A pocas cuadras de la terminal encaré a un viejo que pasaba los días en la verdulería de la esquina de su casa. Sé que mantuvo esa rutina hasta que murió. “Este es el mejor barrio del mundo”. “¿Usted dice?”. “Claro. Si acá viví toda la vida y la pasé sensacional”. 


Hace ya varios años, una prostituta callejera no quiso decirme su nombre pero me pidió que en la nota la llame Soledad. Aún recuerdo esto: “A una persona con HIV no la aceptan en ningún lado. Dios te lo puede curar pero eso nunca te lo van a creer. Creo en Dios y también en la maldad”. 


Sin embargo, nada recuerdo más que la charla que dos conocidos mantuvieron en un bar y que escuché mientras miraba por la ventana. Eran dos viejos referentes de las barras de antes, de esas que no peleaban por plata sino por ganas de pelear. Ambos estaban desencantados de su pasado, pero el que más hablaba se mostraba incluso resentido y apuraba con preguntas a su compañero, que en un momento le dijo: —Tenés razón, las peleas legendarias nunca existieron, eso es el mito que se creó después. Era todo violencia y sinsentido, pero seguí peleando porque me divertía. 


— ¿Y cómo podés decir que eso te divertía? 


—No te enojés —lo frenó sin perder la tranquilidad, casi con gracia—. Solo te estoy diciendo cómo me sentía yo en ese momento. ¿Qué otra cosa te puedo contar? 

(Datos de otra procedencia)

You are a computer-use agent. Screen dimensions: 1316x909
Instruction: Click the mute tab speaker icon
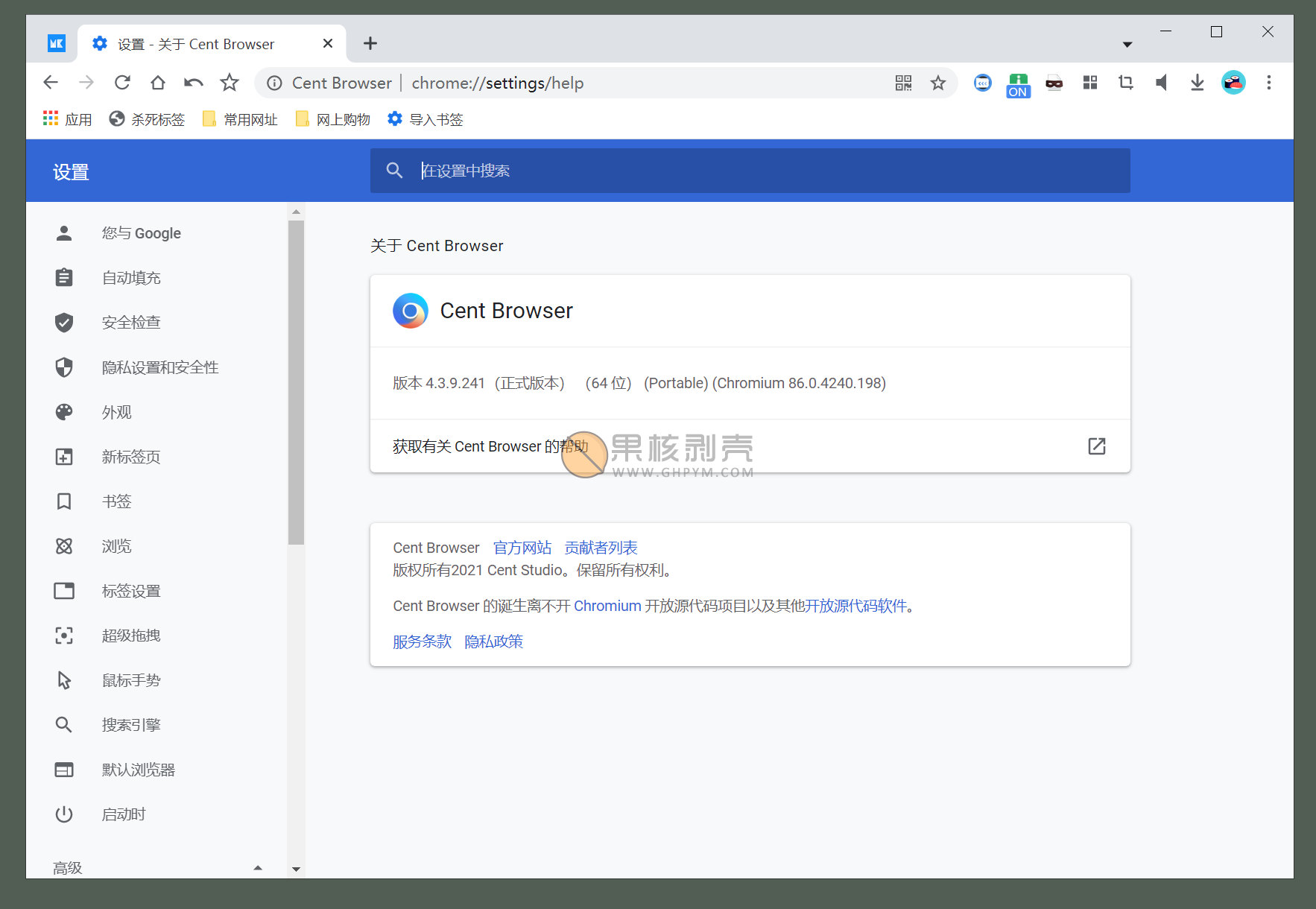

Recuerdo esa charla, justamente, porque fue la que me abrió el camino para todas las que vinieron después. Su sentencia final fue la clave de nuestro periodismo. Teníamos que salir a la calle a investigar lo que se dice tras las paredes donde el mundo esconde al mundo. Teníamos que salir a escuchar. Como dijo un poeta rosarino en uno de sus versos, “no hay respuesta más atinada que preguntarse QUÉ”.